AS JOE Keller, the affable, self-made patriarch nursing a terrible secret in Arthur Miller's first Broadway hit, puts it, the Second World War "changed all the tallies".

As the drama unfolds, the phrase gathers increasingly loaded significance, pointing not only to the casualty lists and the war's innumerable other reversals of fortune, but also to Miller's central questions about how we reckon up conflicting values, whether in the context of fighting Fascism or of everyday life.

The great strength of the piece - and of Richard Baron's production, the second by Dundee's recently-formed ensemble company - is its refusal to simplify these issues or to condemn even those characters who fall far short of the honourable ideal. On the contrary, every time we seem to have arrived at a position from which judgements can be made, it is swiftly undercut as the playwright introduces yet another frame of emotional, psychological, political or ethical reference.

His minutely crafted dialogue and intricate, beautifully measured exposition, are complemented by a set of fluently natural performances that steadily deepen in resonance.

The extended rehearsal time made available by the company's new long- term footing pays off handsomely.
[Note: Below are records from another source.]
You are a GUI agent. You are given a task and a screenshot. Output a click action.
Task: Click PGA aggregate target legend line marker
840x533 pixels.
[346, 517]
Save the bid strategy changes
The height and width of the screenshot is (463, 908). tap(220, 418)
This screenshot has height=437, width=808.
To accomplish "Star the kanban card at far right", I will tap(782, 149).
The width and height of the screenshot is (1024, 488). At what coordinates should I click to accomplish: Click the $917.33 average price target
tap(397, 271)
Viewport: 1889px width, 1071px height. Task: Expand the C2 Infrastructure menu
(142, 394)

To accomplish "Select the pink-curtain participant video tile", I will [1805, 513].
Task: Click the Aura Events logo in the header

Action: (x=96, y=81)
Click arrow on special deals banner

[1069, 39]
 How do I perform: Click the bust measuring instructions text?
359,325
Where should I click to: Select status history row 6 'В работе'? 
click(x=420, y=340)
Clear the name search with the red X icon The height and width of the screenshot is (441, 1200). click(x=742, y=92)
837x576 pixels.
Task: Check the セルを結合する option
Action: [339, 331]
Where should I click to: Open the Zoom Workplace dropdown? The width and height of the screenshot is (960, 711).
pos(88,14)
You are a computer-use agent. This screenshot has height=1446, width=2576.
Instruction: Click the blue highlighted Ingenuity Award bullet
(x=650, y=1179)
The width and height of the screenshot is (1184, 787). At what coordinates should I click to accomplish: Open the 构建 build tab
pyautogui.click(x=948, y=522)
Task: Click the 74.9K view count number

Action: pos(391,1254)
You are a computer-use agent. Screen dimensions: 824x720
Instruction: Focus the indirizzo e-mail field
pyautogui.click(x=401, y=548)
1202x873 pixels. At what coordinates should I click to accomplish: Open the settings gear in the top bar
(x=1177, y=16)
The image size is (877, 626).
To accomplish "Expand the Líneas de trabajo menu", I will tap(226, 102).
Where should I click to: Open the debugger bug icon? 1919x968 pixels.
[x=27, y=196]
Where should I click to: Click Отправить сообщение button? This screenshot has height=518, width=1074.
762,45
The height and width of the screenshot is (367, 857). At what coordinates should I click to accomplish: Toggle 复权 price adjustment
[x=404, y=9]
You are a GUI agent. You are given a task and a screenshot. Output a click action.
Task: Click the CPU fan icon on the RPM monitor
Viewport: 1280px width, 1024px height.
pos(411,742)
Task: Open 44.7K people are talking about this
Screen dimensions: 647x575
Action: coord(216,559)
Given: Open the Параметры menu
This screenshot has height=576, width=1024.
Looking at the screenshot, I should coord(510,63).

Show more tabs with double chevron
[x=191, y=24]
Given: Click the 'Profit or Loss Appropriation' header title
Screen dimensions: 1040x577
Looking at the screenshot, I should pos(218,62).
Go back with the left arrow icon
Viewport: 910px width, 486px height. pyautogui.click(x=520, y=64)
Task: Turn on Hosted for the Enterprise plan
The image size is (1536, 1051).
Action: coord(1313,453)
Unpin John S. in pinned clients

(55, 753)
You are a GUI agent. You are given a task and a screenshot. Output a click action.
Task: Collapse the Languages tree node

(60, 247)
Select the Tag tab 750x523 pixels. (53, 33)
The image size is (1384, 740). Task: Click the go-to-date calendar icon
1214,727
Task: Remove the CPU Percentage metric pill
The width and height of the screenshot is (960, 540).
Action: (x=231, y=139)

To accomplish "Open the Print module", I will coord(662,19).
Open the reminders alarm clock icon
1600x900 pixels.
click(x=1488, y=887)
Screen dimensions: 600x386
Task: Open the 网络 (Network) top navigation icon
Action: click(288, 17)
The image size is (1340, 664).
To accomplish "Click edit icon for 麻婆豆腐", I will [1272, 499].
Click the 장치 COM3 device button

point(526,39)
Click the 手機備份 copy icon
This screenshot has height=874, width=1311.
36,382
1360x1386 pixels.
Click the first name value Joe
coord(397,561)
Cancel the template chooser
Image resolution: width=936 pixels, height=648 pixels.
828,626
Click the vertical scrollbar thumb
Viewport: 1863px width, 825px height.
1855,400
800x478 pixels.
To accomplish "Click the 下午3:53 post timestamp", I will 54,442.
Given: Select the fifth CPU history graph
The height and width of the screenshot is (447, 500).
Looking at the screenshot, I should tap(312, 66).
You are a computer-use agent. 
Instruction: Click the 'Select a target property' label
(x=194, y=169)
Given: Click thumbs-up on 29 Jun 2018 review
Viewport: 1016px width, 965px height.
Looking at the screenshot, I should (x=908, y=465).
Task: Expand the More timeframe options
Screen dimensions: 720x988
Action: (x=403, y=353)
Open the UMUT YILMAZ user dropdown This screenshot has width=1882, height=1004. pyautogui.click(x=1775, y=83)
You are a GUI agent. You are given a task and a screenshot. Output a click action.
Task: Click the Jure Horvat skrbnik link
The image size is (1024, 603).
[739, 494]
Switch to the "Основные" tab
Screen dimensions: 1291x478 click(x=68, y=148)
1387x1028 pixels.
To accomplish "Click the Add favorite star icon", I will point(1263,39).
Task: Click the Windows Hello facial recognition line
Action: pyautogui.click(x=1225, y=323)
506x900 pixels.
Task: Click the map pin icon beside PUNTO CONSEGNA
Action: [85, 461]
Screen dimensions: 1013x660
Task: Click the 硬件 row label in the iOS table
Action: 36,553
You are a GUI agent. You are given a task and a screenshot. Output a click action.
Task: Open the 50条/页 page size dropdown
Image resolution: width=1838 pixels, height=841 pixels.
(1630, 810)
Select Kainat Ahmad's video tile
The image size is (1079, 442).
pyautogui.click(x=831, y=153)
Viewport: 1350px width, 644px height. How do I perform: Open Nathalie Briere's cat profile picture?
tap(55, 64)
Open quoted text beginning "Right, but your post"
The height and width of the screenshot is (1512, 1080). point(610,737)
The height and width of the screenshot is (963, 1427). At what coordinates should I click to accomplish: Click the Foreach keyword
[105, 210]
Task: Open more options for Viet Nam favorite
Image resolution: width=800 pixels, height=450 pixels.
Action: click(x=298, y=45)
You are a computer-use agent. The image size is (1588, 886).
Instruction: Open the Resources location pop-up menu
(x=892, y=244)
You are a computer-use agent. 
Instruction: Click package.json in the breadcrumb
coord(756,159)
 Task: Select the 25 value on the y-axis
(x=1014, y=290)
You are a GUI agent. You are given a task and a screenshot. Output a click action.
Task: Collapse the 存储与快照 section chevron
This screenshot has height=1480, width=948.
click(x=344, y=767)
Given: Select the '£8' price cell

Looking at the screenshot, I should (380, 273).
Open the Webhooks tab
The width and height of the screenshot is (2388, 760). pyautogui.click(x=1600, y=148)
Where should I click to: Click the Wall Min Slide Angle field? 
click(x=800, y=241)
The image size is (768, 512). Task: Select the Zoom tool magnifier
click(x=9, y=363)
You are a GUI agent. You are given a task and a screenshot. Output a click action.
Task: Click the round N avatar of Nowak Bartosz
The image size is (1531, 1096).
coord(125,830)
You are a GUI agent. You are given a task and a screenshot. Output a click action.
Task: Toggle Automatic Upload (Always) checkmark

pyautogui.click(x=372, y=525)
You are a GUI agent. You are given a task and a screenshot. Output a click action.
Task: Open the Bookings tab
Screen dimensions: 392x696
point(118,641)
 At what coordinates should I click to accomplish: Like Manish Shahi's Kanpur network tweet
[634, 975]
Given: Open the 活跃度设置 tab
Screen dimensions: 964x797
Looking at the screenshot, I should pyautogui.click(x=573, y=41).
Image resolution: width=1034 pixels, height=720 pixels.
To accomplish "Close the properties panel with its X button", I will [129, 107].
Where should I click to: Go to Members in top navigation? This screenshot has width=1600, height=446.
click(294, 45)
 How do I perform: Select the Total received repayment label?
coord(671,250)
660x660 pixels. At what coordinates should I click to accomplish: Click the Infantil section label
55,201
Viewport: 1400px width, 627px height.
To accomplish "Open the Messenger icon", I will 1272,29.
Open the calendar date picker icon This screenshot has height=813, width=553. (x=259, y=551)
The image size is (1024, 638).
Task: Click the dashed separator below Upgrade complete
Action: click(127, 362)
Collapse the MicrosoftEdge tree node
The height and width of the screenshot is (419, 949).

Ann Louise Ross, in magnificent form as Joe's wife, Kate, clinging fiercely to her belief in their missing elder son's eventual return from the war, is particularly strong, her hawk-eyed watchfulness and subtle expressive reactions adding further layers to a powerfully complex portrayal.

Playing Joe, John Buick is utterly convincing and, by the end, utterly heartbreaking in his depiction of an uneducated man who has followed the rules of the American Dream and won, only to lose everything. His relationship with his warm-hearted, high-minded younger son, Chris (Richard Conlon), who stands to inherit Joe's successful manufacturing business, quietly exposes the element of luxury involved in adherence to principle.

The cast manages to vividly reveal the internal duplicity that forms the characters' defence against their respective dilemmas. Almost all of them, in their own ways, inhabit a private reality that, however individually necessary, cannot stand against any true realisation of the common humanity encapsulated in the title.